Bamako, Mali – May, 2008

Kalifa Patrice Dembele, age 3, lies in her hospital bed on a Friday morning in Bamako, Mali while her mother, Tiemany Diarra, looks on. Kalifa began to feel unwell about five days before this picture was taken. Tiemany took her to the closest district clinic on the outskirts of Bamako with a fever on Monday. The doctor thought she might have a mild bug and sent her home but when Kalifa didn’t improve, and her breathing worsened, she and her mother returned to the clinic on Wednesday. Kalifa had deteriorated so much that the doctor had her immediately evacuated to the country’s only pediatric facility, the Gabriel Toure’ hospital, where pneumococcal pneumonia and meningitis were diagnosed and aggressive treatment was begun.

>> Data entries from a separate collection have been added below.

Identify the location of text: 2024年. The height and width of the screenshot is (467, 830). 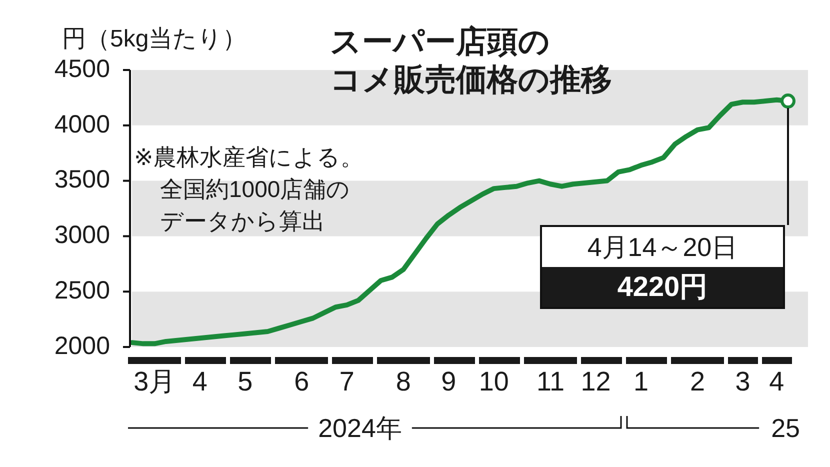
(360, 428).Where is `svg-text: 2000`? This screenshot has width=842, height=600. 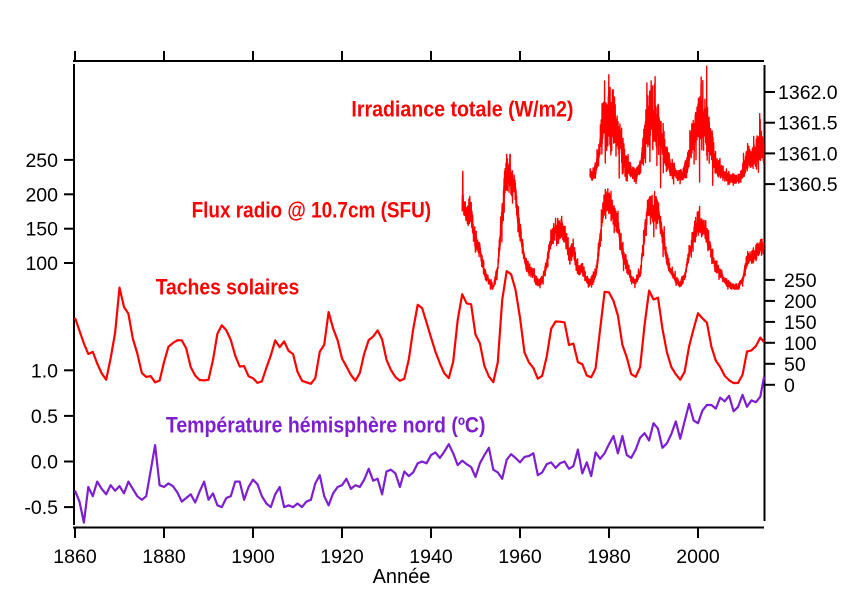 svg-text: 2000 is located at coordinates (698, 557).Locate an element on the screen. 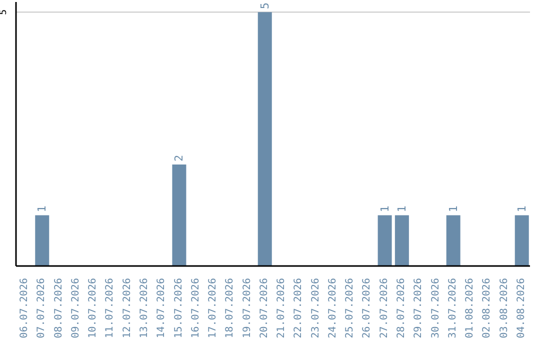 The height and width of the screenshot is (340, 540). x-tick-label: 02.08.2026 is located at coordinates (488, 308).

Unfortunately, this was not Tiemany’s first experience with pneumococcal disease. Six months prior, her only other child, six-year old Clarice, began to suffer convulsions and ultimately passed away as a result of pneumococcal meningitis in this same hospital room. The young doctor treating Kalifa, Dr. Mamadou Baba Sylla, says of his own child “Even if my daughter has a little fever, I’m afraid… My first thought is always pneumococcus… When I go to the lab to get results for a child, if I see that it is Streptococcus pneumoniae, the first thing I think is that this child is going to die”. Despite the doctors’ best efforts and the best available treatment, Kalifa, like her sister, lost her battle with the pneumococcus the day after this photo was taken and Teimany Diarra lost her only living child.